172 DR. BABASAHEB AMBEDKAR : WRITINGS AND SPEECHES
of these rules is that all property is meant primarily for the purpose of providing a person with the means of performing a sacrifice. The right to property is dependent upon capacity to sacrifice. [1] In other words, anyone who suffers from an incapacity to perform a sacrifice has no right to property. Capacity to sacrifice depends upon Upanayana. This means that only those who are entitled to Upanayana have a right to own property.
The second rule of the Purva Mimamsa is that a sacrifice must be accompanied by Veda mantras. This means that the sacrificer must have undergone a course in the study of the Veda. A person who has not studied the Vedas is not competent to perform the sacrifices. The study of the Veda is open only to those persons who have undergone the Upanayana ceremony. In other words, capacity to acquire knowledge and learning—which is what the study of Veda means-is dependent upon Upanayana. If there is no Upanayana the road to knowledge is closed.

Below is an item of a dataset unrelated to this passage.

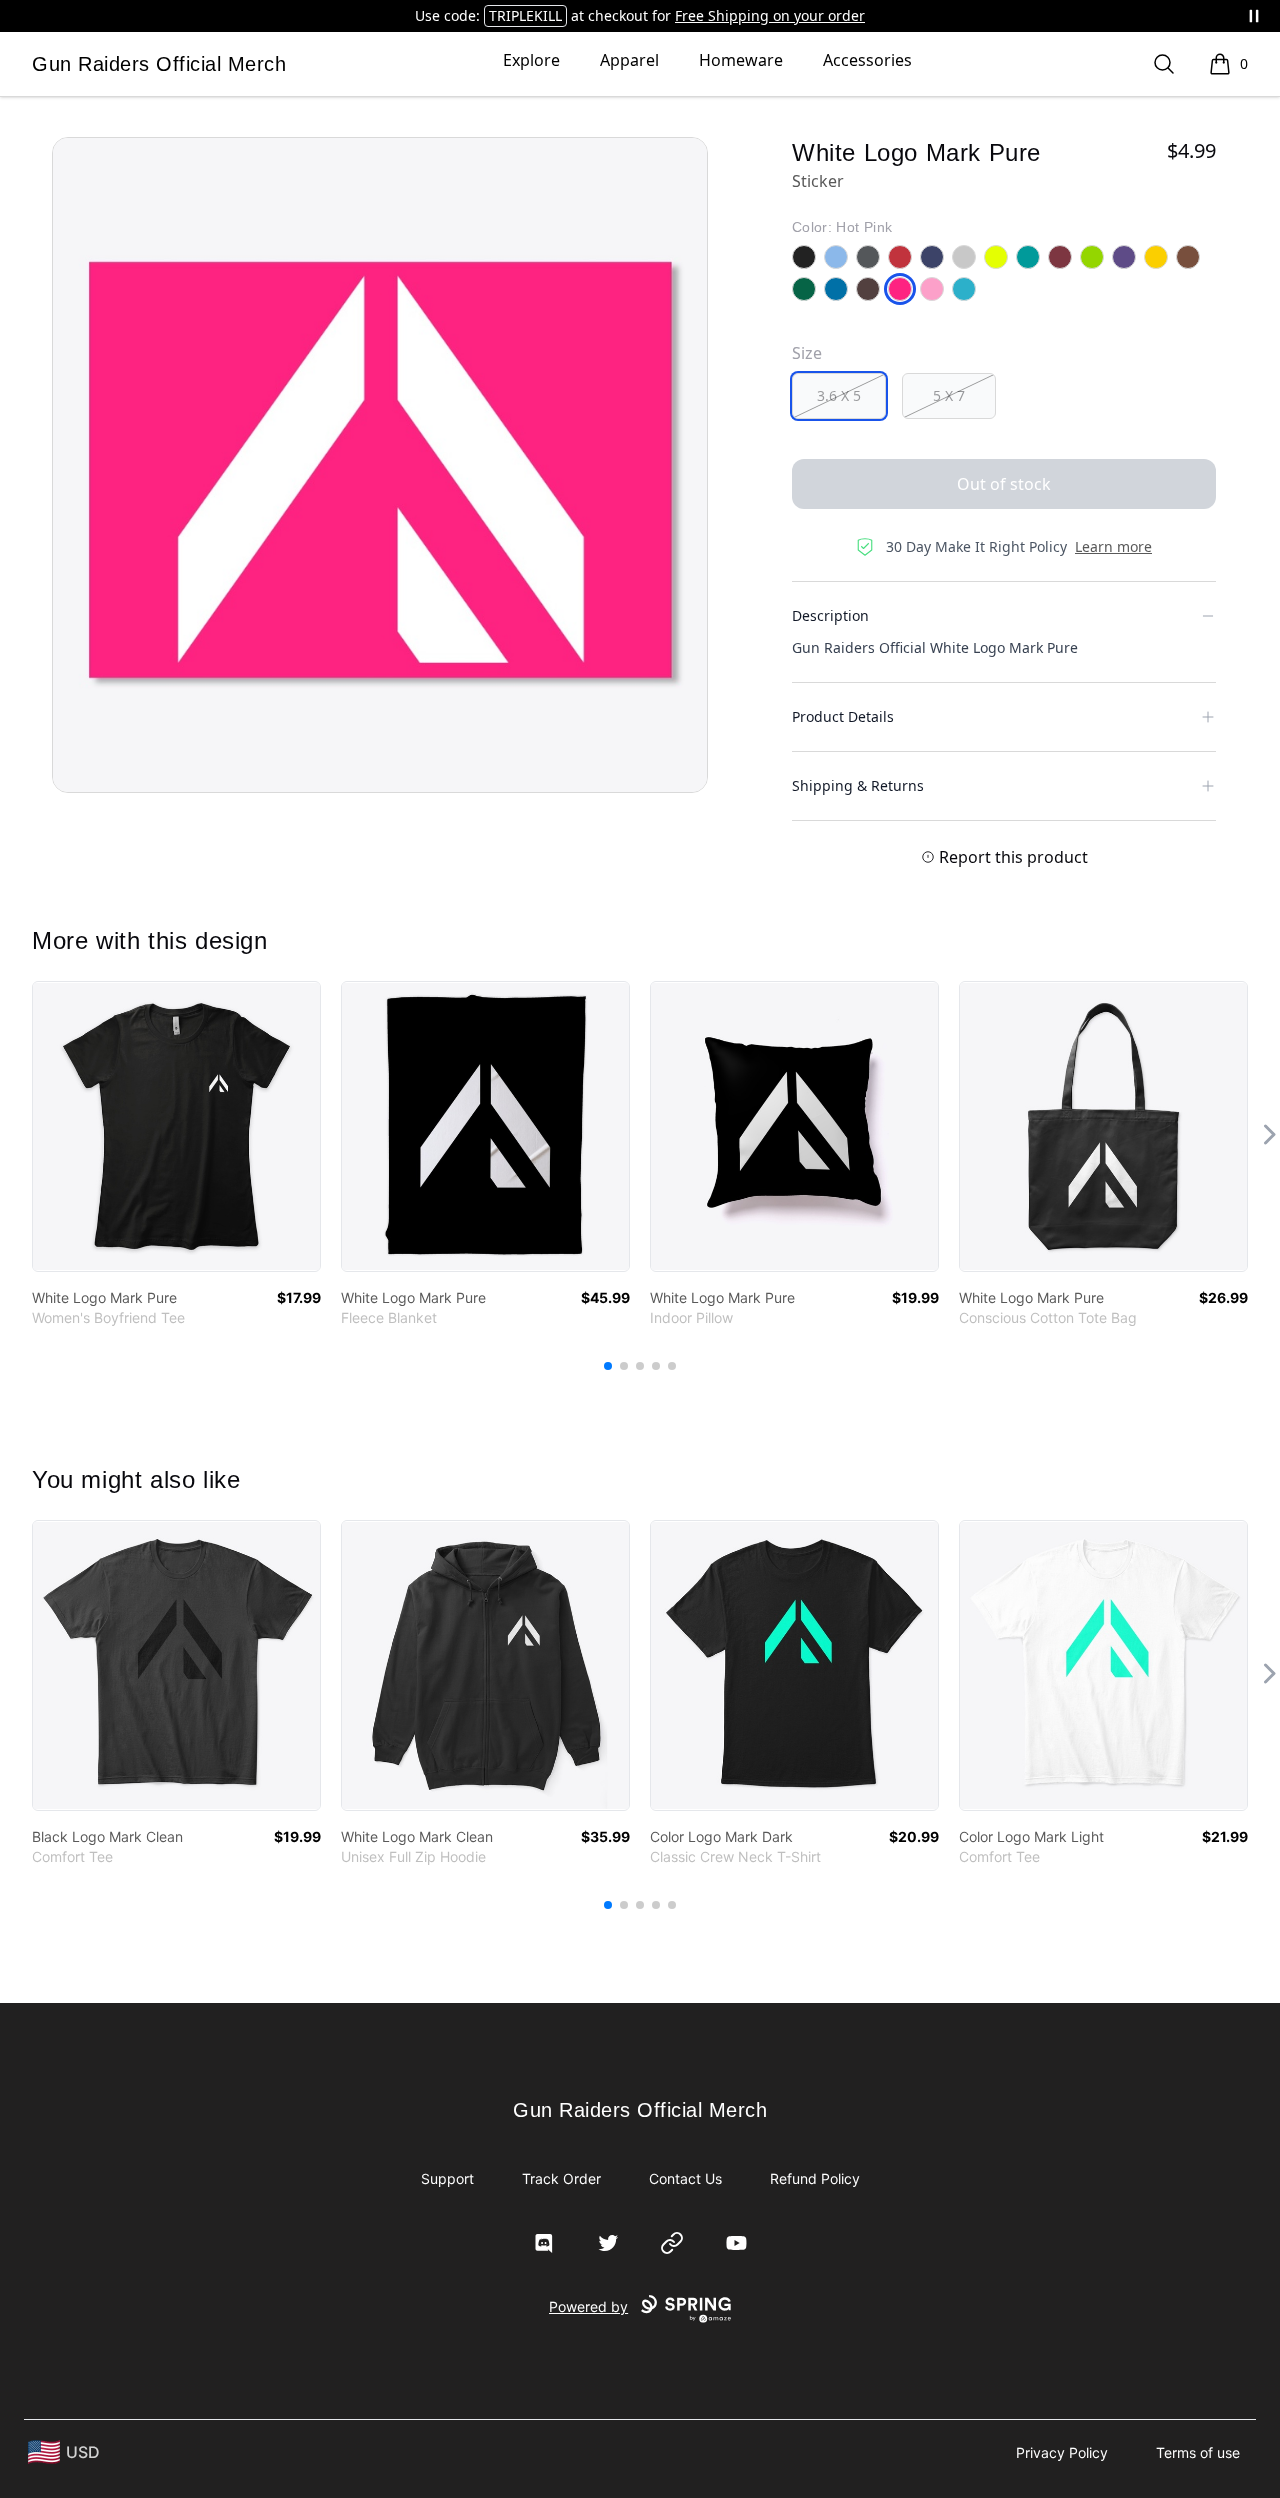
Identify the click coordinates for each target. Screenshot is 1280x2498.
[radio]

Upanayana is no empty ceremony. Right to property and right to knowledge are the two most important incidents of Upanayana.
Those who cannot realise how loss of Upanayana can bring about the degradation of the Shudras should have no difficulty in understanding the matter if they will bear in mind the rules of the Purva Mimamsa referred to above. Once the relation of Upanayana to education and property is grasped, all difficulty in accepting the thesis that the degradation of the Shudra was entirely due to loss of Upanayana must vanish.
It will be seen, from what has been said above, how the sacrament of Upanayana was in the ancient Aryan society fundamental and how the social status and personal rights of persons depended upon it. Without Upanayana, a person was doomed to social degradation, to ignorance and to poverty. The stoppage of Upanayana was a most deadly weapon discovered by the Brahmins to avenge themselves against the Shudras. It had the effect of an atomic bomb. It did make the Shudra, to use the language of the Brahmins, a graveyard.
1 Not a few are unable to understand why the Manu Smriti and other Smritis deny women and Shudra the right to hold property and to study the Vedas. All difficulty, however, vanishes if one bears in mind that the disabilities are the natural consequences of the rule, laid down in the Purva Mimamsa. Women and Shudras cannot hold property, not because they are women and Shudras, but because they are debarred from performing sacrifices.